● **Exercise goal**
For this exercise, copy the data exactly and omit any images.

● **Source material**
>>>>

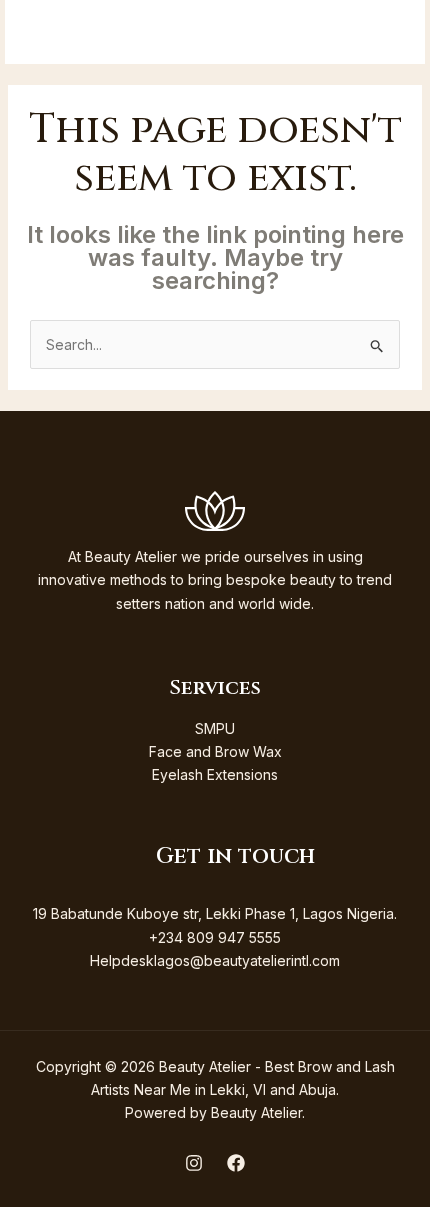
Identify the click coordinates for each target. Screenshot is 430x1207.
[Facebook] (236, 1163)
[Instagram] (194, 1163)
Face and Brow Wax (215, 751)
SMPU (215, 728)
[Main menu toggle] (383, 32)
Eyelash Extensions (215, 774)
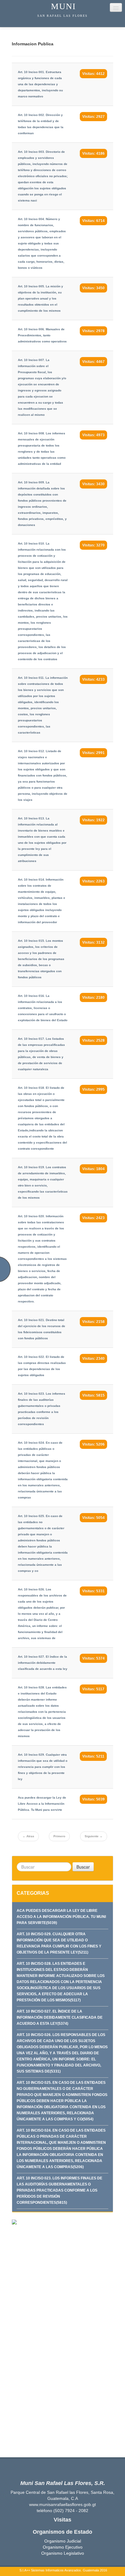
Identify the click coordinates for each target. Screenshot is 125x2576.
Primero (59, 1836)
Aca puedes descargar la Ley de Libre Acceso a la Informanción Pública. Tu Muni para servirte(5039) (61, 1916)
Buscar (83, 1867)
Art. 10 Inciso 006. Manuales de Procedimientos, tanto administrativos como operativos (42, 335)
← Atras (28, 1836)
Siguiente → (94, 1836)
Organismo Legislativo (62, 2553)
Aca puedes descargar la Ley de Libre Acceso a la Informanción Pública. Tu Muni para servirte (42, 1803)
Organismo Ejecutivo (63, 2547)
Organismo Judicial (62, 2541)
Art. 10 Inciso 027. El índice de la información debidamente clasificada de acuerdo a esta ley (42, 1662)
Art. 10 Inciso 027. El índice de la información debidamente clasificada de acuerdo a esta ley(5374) (60, 2017)
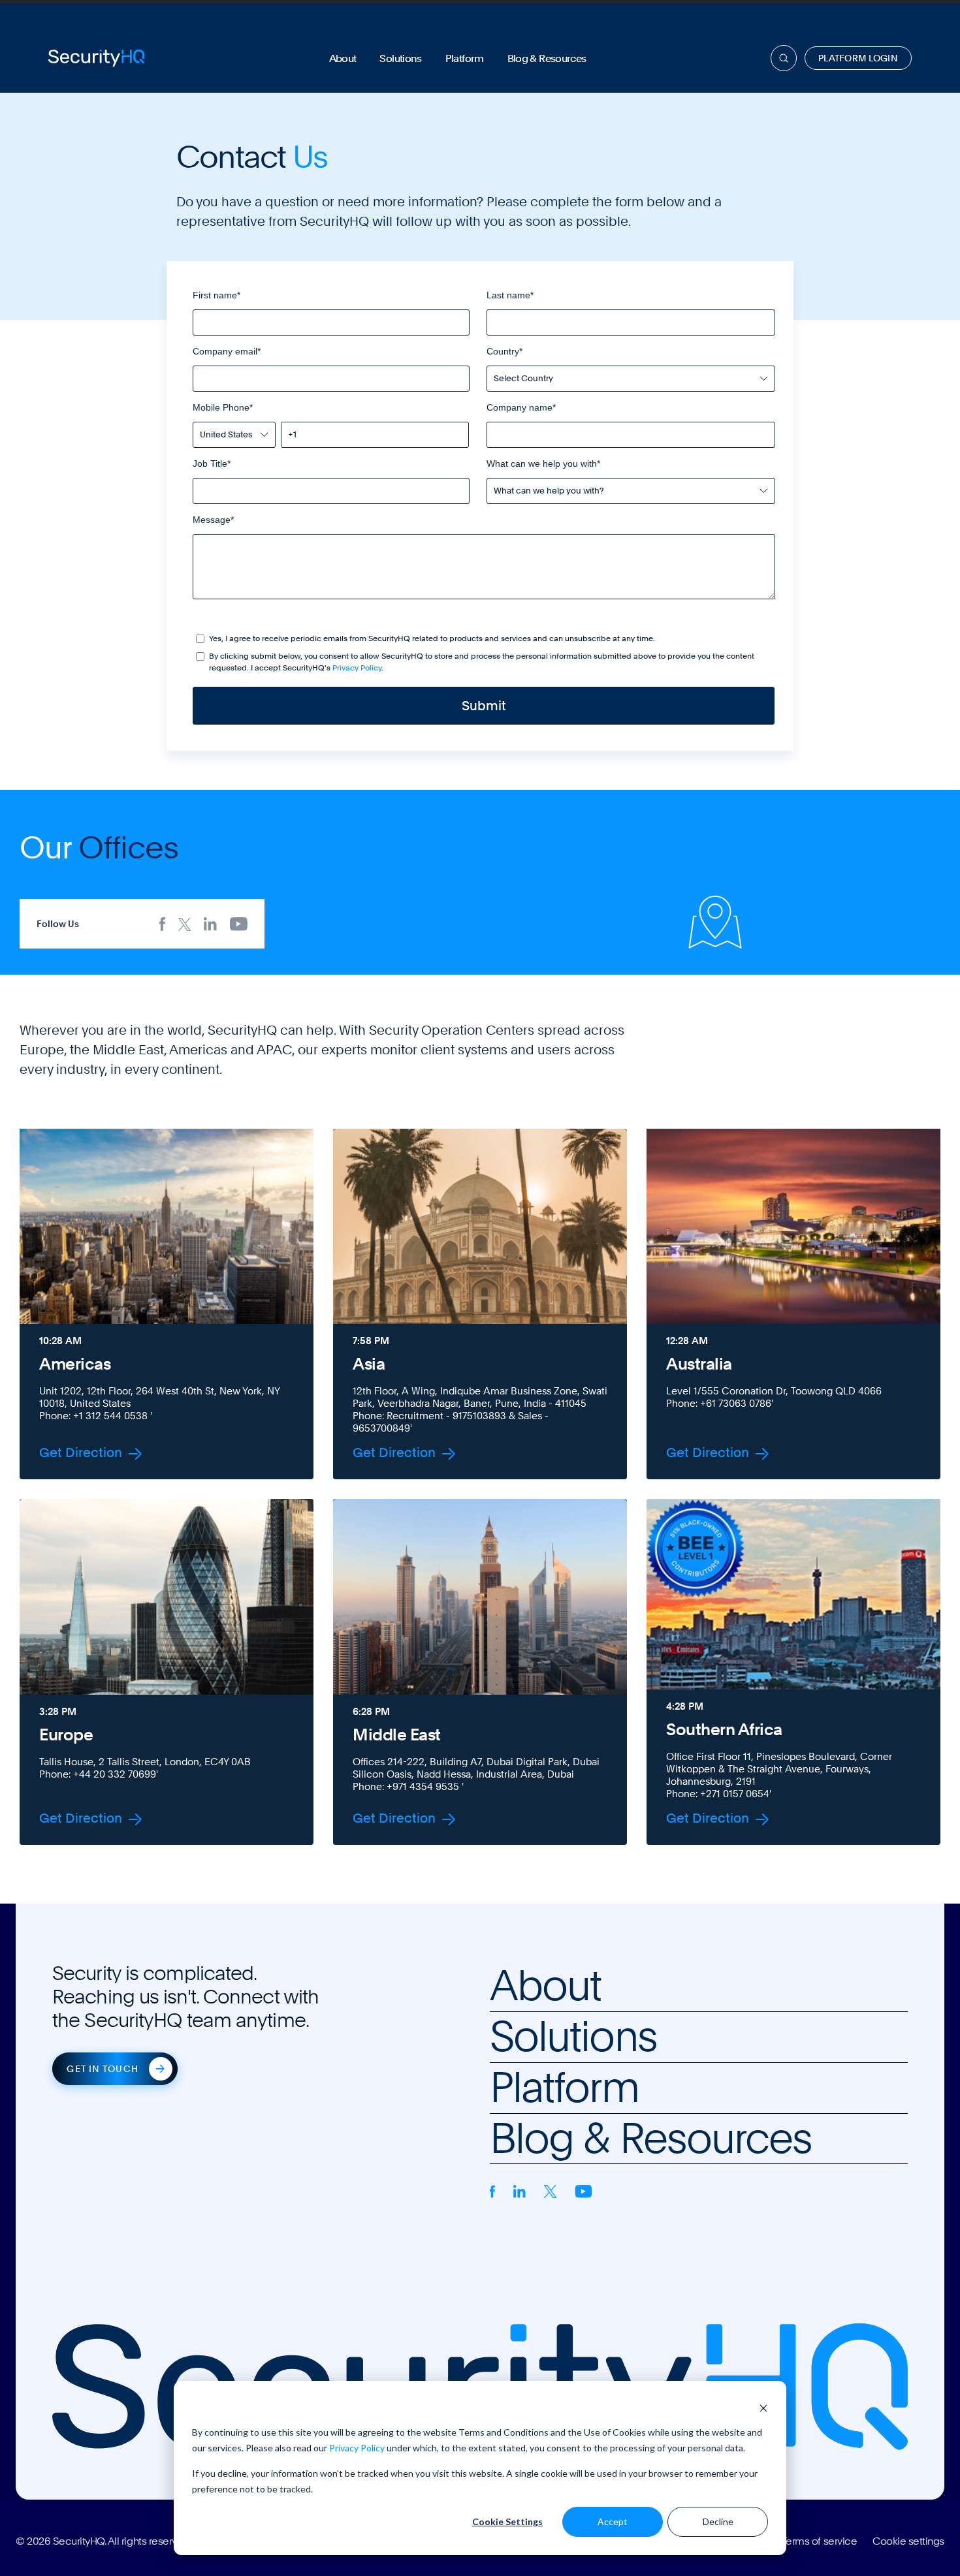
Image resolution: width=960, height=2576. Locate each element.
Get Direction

<<<<

● **Reply**
Identify the click coordinates for each target. Screenshot is 430x1207.
[Facebook] (236, 1163)
[Instagram] (194, 1163)
Face and Brow Wax (215, 751)
SMPU (215, 728)
[Main menu toggle] (383, 32)
Eyelash Extensions (215, 774)
Identify the click coordinates for each target. Screenshot is 125x2576.
Primero (59, 1836)
Aca puedes descargar la Ley de Libre Acceso a la Informanción Pública. Tu Muni para servirte(5039) (61, 1916)
Buscar (83, 1867)
Art. 10 Inciso 006. Manuales de Procedimientos, tanto administrativos como operativos (42, 335)
← Atras (28, 1836)
Siguiente → (94, 1836)
Organismo Legislativo (62, 2553)
Aca puedes descargar la Ley de Libre Acceso a la Informanción Pública. Tu Muni para servirte (42, 1803)
Organismo Ejecutivo (63, 2547)
Organismo Judicial (62, 2541)
Art. 10 Inciso 027. El índice de la información debidamente clasificada de acuerdo a esta ley (42, 1662)
Art. 10 Inciso 027. El índice de la información debidamente clasificada de acuerdo a esta ley(5374) (60, 2017)
Image resolution: width=960, height=2576. Locate each element.
Get Direction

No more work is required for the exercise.